Here’s something new I’m trying.
As we all know, gamers are a unique bunch. And, these days, with as much access as we have to information – not to mention ways to debate whatever information is doled out to us – I believe that corporate messaging needs to adjust to today’s more cynical and skeptical customers.
With this possible new series, I’ll try to present some non-traditional ideas in the form of press releases or other corporate messaging that utilize the shocking notion that customers should be talked to like adults – perhaps even to the point of criticizing them a touch – and not gullible or naïve children.
None of these are meant to be a slight, or a declaration of “I can do your job better than you,” toward any PR professionals. I’ll mostly be dealing with hypothetical cases that a company may or may not even be considering.
FWIW, I’ve done some PR and marketing work in the past, so I’m not speaking totally out of my ass.
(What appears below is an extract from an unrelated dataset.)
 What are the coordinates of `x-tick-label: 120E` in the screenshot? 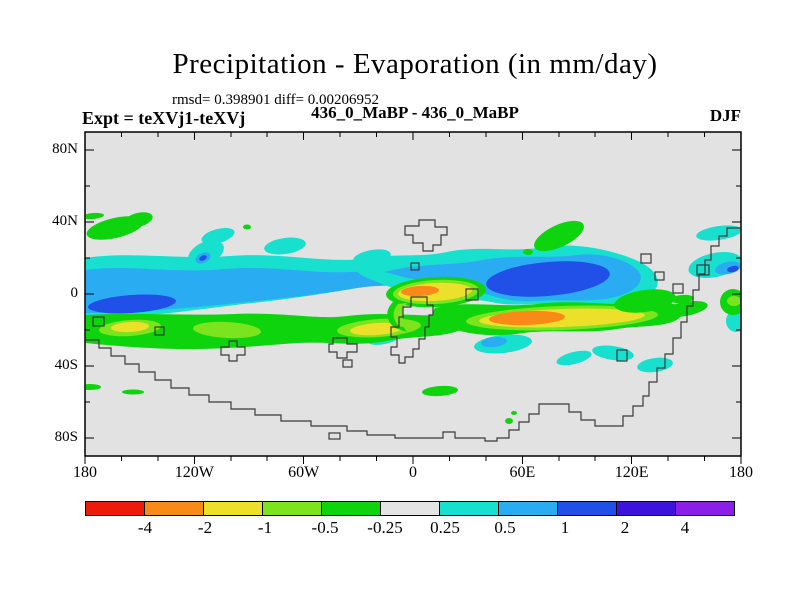 It's located at (632, 472).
Partially, yes, but not totally.
So, here goes.
Star Wars: The Old Republic is doing fine, financially. It still has 1.3 million subscriptions, which is probably still enough to keep it at a pace to make up for the return on BioWare’s and EA’s investment in it.
But they’re going to have to do something about server populations. They probably opened up too many servers when 2 million people rushed the servers at the game’s start, and the dwindling population has turned many planets into virtual ghost towns, especially at non-peak hours. It’s a deadly spiral – if more players leave, that will reduce the number of players on each server, which encourages more players to leave as their guild/friends vanish, which causes more players to leave, and so on.
Short of getting a sudden influx of new players, the most obvious way to solve this problem is via server merges, which conjure up all sorts of negative impressions. Let’s assume, however, that this is BioWare’s plan. So how do you do it without bringing out the “SWTOR is dead!” crowd?
Maybe you can’t. No matter what, a server merge won’t be regarded as a good thing. But could BioWare deliver the message in a way that at least doesn’t give the appearance of a game that’s headed for the scrap heap? A way that provides a defense from its attackers?
Dear Fans of Star Wars: The Old Republic,
We have made the difficult decision to merge some of our servers. While there are obvious advantages to this decision – shorter queue times for PvP, more active planets, and the possibility of meeting new friends and guild mates, just to name a few – we understand the feelings that many of you will have regarding this decision.
When The Old Republic launched, demand was huge and we were faced with a difficult decision. Do we stay the course with our original server numbers and let players endure very long wait times in queues? Or do we expand our server list and allow as many players as possible to log in?
We went with the second option, and it seemed to work. Queues were short – where they existed at all – and there were few complaints about access to the game.
Nothing is constant in an MMO. On some level, we all realize this is true, whether it’s in regard to new content, changes to existing content, making new friends, losing old ones, or even just the appearance of your character’s clothes or armor.
Servers are no different. They’re part of the evolution of an MMO, too, and believing that they must stay static while everything else in a game changes is taking a rather simplistic view of things.
There’s no disputing that there are fewer players in the game now than there were at launch. Our own investor calls confirm this. But this doesn’t mean the game is failing. It’s a natural normalization in the MMO industry, or indeed, most any new product, especially one that is as well-known prior to its launch as The Old Republic was, to downscale slightly after an initial rush.
Would we like for there to be more players and for server populations to rise, possibly even necessitating the opening of new servers? Absolutely, and we are 100% committed to making that happen. But that doesn’t change the current reality of low server populations. Just like we did at launch, we feel that altering the server mix provides the best game experience for you, our players, at the current time. That might change in the future, and if it does, we’ll make the necessary moves to ensure the best possible game experience for all of you.